DIH transformers

Fergus McMenemie Mon, 16 Feb 2009 01:53:10 -0800

Hello.

I have been beating my head around the data-config.xml listed
at the end of this message. It breaks in a few different ways.


  1) I have bodged TemplateTransformer to allow it to return 
     when one of the variables is undefined. This ensures my
     uniqueKey is always defined. But thinking more on
     Nobel's comments there is use in having it work both ways.
     ie leaving the column undefined or replacing the variable
     with "". I still like my idea about using the default
     value of a solr field from schema.xml, but I cant figure
     out how/where to best implement it. 

  2) Having used TemplateTransformer to assign a value to an 
     entity column that column cannot be used in other 
     TemplateTransformer operations.
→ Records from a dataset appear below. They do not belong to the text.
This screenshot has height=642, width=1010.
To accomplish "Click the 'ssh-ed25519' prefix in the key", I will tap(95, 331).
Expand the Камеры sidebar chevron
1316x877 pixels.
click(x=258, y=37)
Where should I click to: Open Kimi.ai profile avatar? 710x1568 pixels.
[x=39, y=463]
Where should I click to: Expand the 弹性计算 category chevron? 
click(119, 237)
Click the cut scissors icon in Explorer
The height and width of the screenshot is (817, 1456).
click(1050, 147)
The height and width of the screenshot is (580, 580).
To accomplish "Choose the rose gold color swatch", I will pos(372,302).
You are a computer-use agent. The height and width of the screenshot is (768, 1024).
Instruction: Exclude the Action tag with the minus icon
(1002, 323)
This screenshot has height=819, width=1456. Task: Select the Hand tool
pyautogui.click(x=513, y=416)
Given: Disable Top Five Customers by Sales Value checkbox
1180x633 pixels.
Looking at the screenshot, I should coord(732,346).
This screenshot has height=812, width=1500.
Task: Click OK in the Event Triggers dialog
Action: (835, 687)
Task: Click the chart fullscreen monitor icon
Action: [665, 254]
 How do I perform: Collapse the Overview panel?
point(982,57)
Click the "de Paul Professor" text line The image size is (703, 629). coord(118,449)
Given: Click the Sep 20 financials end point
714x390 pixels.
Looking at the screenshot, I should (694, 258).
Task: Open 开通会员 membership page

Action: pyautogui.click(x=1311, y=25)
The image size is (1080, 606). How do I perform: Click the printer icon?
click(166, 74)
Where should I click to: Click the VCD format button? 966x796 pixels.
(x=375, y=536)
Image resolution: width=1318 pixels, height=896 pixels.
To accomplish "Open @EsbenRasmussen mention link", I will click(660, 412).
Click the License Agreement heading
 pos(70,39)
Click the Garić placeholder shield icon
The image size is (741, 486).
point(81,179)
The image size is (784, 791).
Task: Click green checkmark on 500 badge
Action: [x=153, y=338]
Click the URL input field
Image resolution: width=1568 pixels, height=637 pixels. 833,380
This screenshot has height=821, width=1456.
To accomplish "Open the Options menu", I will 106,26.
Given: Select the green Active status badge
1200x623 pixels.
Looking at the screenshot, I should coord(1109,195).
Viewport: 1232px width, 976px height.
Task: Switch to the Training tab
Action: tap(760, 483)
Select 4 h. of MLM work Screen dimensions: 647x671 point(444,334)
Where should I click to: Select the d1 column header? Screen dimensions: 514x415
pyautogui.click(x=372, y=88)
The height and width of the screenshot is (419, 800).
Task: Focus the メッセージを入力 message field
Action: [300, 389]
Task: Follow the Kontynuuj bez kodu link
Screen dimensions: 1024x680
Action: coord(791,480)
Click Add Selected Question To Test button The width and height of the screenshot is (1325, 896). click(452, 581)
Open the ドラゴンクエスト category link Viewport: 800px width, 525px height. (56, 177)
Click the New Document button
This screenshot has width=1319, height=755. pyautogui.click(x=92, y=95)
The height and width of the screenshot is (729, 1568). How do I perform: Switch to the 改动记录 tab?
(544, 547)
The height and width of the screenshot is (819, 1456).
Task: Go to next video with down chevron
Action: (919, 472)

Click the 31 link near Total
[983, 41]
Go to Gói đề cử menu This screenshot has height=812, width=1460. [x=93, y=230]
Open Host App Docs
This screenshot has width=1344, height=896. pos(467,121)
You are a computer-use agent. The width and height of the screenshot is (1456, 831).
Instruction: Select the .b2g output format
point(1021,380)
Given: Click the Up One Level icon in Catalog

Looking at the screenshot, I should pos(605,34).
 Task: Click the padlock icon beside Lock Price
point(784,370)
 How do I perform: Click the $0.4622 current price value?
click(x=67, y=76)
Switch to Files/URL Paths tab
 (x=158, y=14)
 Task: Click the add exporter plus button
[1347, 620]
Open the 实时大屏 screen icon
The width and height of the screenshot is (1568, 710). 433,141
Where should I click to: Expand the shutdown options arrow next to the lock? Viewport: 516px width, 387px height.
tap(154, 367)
In my project I am 
     attempting to reuse "x.fileWebPath". To fix this, the 
     last line of transformRow() in TemplateTransformer.java
     needs replaced with the following which as well as 
     'putting' the templated-ed string in 'row' also saves it
     into the 'resolver'.

     **originally**
      row.put(column, resolver.replaceTokens(expr));
      }

     **new**
      String columnName = map.get(DataImporter.COLUMN);
      expr=resolver.replaceTokens(expr);
      row.put(columnName, expr);
      resolverMapCopy.put(columnName, expr);
      }

     As an aside I think I ran into the issues covered by 
     SOLR-993. It took a while to figure out I could not a
     a single columnname/value to the resolver. I had instead
     to add to the map that was already stored within the
     resolver.

  3) No entity column names can be used within RegexTransformer.
     I guess all the stuff that was added to TemplateTransformer
     to allow column names to be used in templates needs re-added
     into RegexTransformer. I am doing that now... but am confused
     by the fragment of code which copies from resolverMap into
     resolverMapCopy. As best I can see resolverMap is always 
     empty; but I am barely able to follow the code! Can somebody
     explain when/why resolverMap would be populated.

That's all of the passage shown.